Heute ist Sonntag, der 21. Januar

Ja, es ist Sonntag. Aber sonnig ist er nicht. Ich meine nicht den dichten Nebel. In der Nacht hab ich die Mitteilung bekommen, dass sich der Sohn einer Frau, die mir nahe steht, aus dem Leben verabschiedet hat, freiwillig. Sein jüngstes Kind ist gerade erst ein Jahr alt. Ich kenne ihn und hatte ihn sehr gern. Vor ein paar Jahren musste sie es schon mal erleben, mit ihrem anderen Sohn. Er hat damals noch ihre beiden Enkelkinder mitgenommen.

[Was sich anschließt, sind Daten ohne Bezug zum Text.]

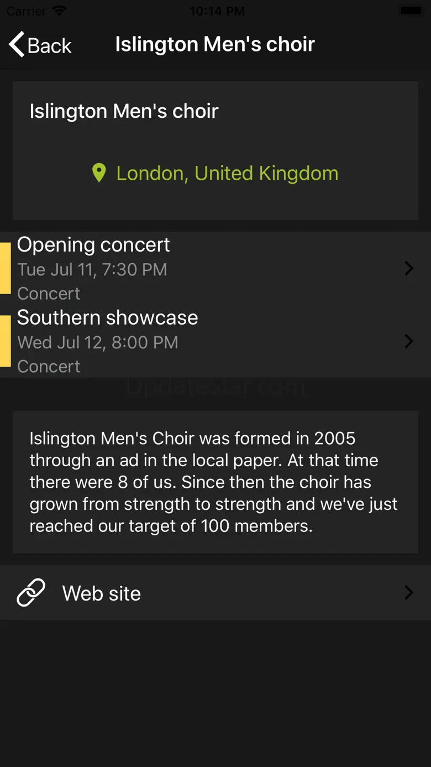This screenshot has height=767, width=431.
Task: Tap the Islington Men's choir card heading
Action: [124, 111]
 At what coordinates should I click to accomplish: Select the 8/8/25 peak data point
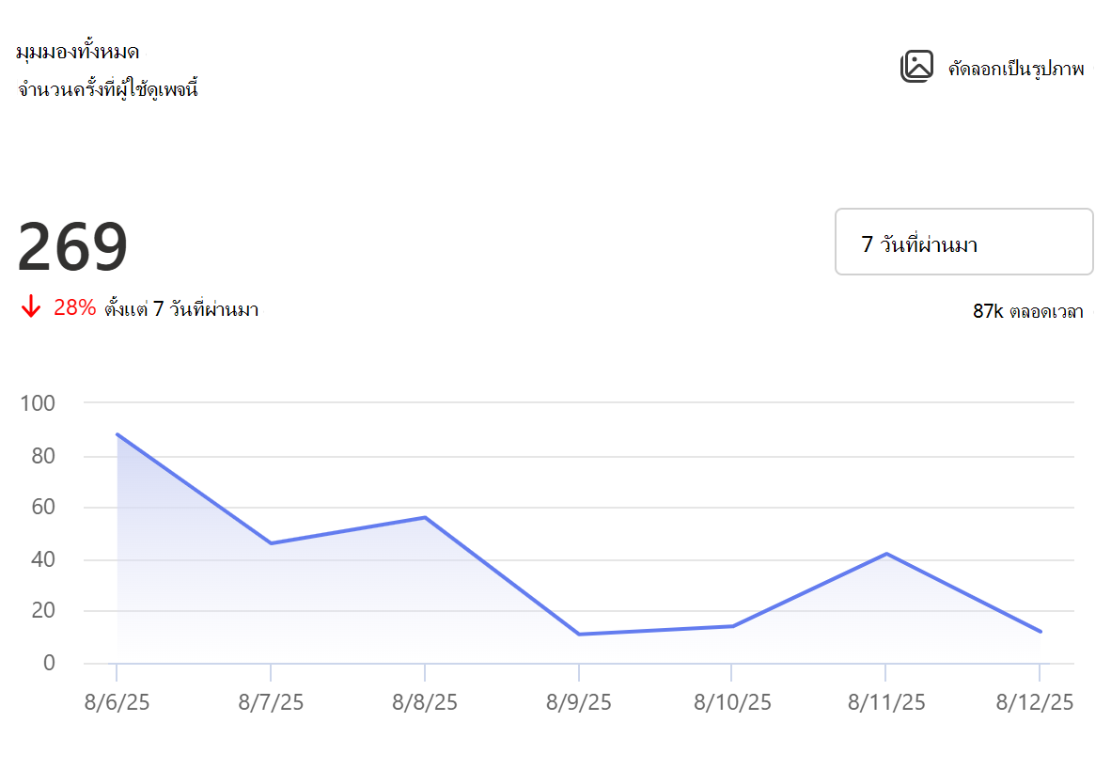point(425,517)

Was kann es Schlimmeres für eine Mutter und einen Vater geben, wenn ihre Kinder vor ihnen gehen – und das nicht durch unwillkürlichen Tod, sondern durch willkürlichen? Mitgefühl klingt da wie ein hohles Wort – auch, wenn ich selbst zwei Kinder habe.

Ich hab es Maik geschrieben. Hattest du schon mal ähnliche Gedanken?, fragt er. – Nicht so – ich hab manchmal schon gedacht, ich hab hier nichts mehr zu tun, und da wär es auf der anderen Seite vielleicht auch ganz schön. Das ist was anderes, aber ich würd mich nicht selbst … Leben wird gegeben und genommen. Das selbst zu tun, ist nicht mein Glaube. Und ich würd es niemals meinen Kindern antun, weil ich weiß, was schon Tod der Eltern bedeutet. Freitod würd ich ihnen nicht zumuten und mir selbst nicht anmaßen.

Manuel kennt sie auch. Ihm habe ich es erst heute Vormittag am Telefon gesagt.